→ **Entries from a dataset**:
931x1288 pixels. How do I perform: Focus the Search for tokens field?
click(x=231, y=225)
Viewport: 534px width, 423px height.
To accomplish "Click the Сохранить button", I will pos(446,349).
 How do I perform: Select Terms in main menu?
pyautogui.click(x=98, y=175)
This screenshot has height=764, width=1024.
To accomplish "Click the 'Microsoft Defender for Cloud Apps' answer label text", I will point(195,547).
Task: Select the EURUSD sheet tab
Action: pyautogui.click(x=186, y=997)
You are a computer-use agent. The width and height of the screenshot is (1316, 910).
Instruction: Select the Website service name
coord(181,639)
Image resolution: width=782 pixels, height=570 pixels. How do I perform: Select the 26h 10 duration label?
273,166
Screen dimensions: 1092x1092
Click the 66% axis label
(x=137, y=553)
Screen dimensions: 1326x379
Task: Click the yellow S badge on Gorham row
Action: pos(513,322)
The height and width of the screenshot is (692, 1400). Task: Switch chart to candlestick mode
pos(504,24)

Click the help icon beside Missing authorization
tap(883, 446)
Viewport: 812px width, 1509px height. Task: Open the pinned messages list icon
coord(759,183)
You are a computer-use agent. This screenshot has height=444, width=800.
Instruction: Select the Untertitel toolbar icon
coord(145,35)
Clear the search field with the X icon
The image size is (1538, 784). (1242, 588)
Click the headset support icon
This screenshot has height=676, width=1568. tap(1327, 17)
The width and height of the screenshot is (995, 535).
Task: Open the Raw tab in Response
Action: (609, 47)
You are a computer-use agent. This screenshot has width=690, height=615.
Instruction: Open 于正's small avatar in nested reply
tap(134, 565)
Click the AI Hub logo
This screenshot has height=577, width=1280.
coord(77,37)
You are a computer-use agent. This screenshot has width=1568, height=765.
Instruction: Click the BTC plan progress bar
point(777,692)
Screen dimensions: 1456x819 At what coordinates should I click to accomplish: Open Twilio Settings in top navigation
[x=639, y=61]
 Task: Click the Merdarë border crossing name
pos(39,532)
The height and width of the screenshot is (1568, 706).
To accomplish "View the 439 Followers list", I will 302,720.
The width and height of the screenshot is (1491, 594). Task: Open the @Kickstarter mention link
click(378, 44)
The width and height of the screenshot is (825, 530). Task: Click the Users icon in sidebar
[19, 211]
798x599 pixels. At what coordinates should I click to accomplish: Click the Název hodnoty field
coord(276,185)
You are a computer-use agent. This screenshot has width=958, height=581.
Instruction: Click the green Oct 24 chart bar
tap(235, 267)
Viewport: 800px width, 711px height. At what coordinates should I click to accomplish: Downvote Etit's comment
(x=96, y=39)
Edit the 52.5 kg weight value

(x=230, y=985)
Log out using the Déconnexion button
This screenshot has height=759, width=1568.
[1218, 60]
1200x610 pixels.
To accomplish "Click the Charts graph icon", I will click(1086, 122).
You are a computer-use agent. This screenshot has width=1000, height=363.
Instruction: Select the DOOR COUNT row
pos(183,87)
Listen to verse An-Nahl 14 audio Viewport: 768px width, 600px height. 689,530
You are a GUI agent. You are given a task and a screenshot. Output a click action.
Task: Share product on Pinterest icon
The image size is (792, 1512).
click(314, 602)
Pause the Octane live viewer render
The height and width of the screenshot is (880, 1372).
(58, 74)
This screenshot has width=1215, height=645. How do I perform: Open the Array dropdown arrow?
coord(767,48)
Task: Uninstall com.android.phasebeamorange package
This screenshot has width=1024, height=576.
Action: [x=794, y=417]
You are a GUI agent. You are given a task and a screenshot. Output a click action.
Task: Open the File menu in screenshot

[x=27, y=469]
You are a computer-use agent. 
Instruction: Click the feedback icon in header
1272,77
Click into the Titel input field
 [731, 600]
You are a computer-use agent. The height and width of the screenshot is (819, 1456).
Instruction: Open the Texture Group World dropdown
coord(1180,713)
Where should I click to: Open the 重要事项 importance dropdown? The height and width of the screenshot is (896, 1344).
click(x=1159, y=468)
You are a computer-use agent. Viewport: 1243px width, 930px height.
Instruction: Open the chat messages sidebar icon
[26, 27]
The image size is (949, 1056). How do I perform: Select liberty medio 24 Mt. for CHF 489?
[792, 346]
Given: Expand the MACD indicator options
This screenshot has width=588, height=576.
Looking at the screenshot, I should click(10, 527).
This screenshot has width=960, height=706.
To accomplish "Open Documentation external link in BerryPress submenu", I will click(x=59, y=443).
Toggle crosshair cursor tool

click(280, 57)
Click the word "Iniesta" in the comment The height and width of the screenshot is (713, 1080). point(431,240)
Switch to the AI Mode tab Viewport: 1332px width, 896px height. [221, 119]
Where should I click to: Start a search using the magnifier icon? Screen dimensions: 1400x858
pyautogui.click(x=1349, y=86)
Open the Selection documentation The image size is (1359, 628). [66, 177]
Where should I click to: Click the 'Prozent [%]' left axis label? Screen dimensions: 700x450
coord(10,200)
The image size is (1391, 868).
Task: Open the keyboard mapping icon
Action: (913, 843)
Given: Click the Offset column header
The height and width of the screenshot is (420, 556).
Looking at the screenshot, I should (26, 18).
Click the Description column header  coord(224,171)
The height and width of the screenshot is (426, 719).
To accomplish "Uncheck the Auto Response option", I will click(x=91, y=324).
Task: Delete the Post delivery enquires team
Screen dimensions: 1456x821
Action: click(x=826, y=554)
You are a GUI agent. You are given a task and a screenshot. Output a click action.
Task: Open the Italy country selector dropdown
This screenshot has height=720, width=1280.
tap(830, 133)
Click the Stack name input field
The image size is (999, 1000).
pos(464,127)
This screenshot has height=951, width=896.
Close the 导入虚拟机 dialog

→ **WHAT IS REQUIRED**: Copy out the lines of the material above word for word, starting with the line that contains "You are a computer-use agent. The height" and going on through the line that contains "click(280, 57)".

→ **WRITTEN RESPONSE**:
You are a computer-use agent. The height and width of the screenshot is (819, 1456).
Instruction: Open the Texture Group World dropdown
coord(1180,713)
Where should I click to: Open the 重要事项 importance dropdown? The height and width of the screenshot is (896, 1344).
click(x=1159, y=468)
You are a computer-use agent. Viewport: 1243px width, 930px height.
Instruction: Open the chat messages sidebar icon
[26, 27]
The image size is (949, 1056). How do I perform: Select liberty medio 24 Mt. for CHF 489?
[792, 346]
Given: Expand the MACD indicator options
This screenshot has width=588, height=576.
Looking at the screenshot, I should click(10, 527).
This screenshot has width=960, height=706.
To accomplish "Open Documentation external link in BerryPress submenu", I will click(x=59, y=443).
Toggle crosshair cursor tool

click(280, 57)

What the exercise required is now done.